Interestingly, the ability of YB-1 protein to cause cancer cell growth has been linked to a specific modification of the protein called phosphorylation (the attachment of phosphate groups). Professor Braithwaite's research group has identified several different modification sites on YB-1 that are phosphorylated, which in principle could be blocked to provide additional opportunities for therapy development. With this project, Professor Braithwaite will investigate the role of the YB-1 protein in cancer growth in more detail. In particular, he will examine the contribution of each of these additional phosphorylation sites on cancer cell growth and survival, by inserting modified YB-1 protein molecules (which cannot be phosphorylated), into model cancer cells. Finally, upon having identified the phosphorylation sites that are most important for cancer cell growth, he will seek to develop small molecules with the ability to specifically block these individual sites on the YB-1 protein. Such small blocking-molecules thus have the potential to be developed into a new therapy for cancer. Ultimately, the development of new therapies as described will provide health benefits and may lead to commercial benefits flowing back to the New Zealand institutions involved in the research.

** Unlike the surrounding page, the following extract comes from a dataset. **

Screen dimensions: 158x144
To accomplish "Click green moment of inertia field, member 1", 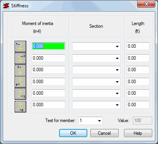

“Preparing for the future of genomic medicine”
Dr Logan Walker
Dr Walker is a molecular biologist who is interested in developing better methods for identifying families who are most vulnerable to genetic diseases, such as breast and ovarian cancer. He completed a PhD in breast cancer genetics from the University of Otago before moving to Brisbane to undertake a four year postdoctoral position at the QIMR Berghofer Medical Research Institute. This research further developed Dr Walker's research focus and expertise in the field of evaluating inherited genetic changes to determine their clinical significance. After returning to University of Otago in 2011, he was awarded the Sir Charles Hercus Health Research Fellowship from the Health Research Council. Dr Walker leads the New Zealand Familial Breast Cancer Study as part of large global initiatives aiming to utilise genomic medicine to reduce the impact of cancer.
The development of next-generation sequencing technologies over the past decade has revolutionised genetic testing of high-risk breast and ovarian cancer patients in a diagnostic setting. These technologies now offer increasingly affordable and more powerful approaches for obtaining detailed genetic information. In genomic medicine, this information is used to direct clinical care of patients and their families and has significant implications for disease prevention. While genomic technologies offer great potential to transform clinical care, they also present future challenges for patients and their doctors. Deciding who should receive genetic testing, and interpreting the test results, are two major dilemmas for health care professionals. Dr Walker will use his Rutherford Fellowship to develop better methods for identifying high-risk breast and ovarian cancer patients, and new approaches for evaluating the clinical significance of genetic changes. The new knowledge and expertise derived from this proposal will facilitate the development of genomic-based protocols to evaluate genetic changes responsible for other inherited diseases.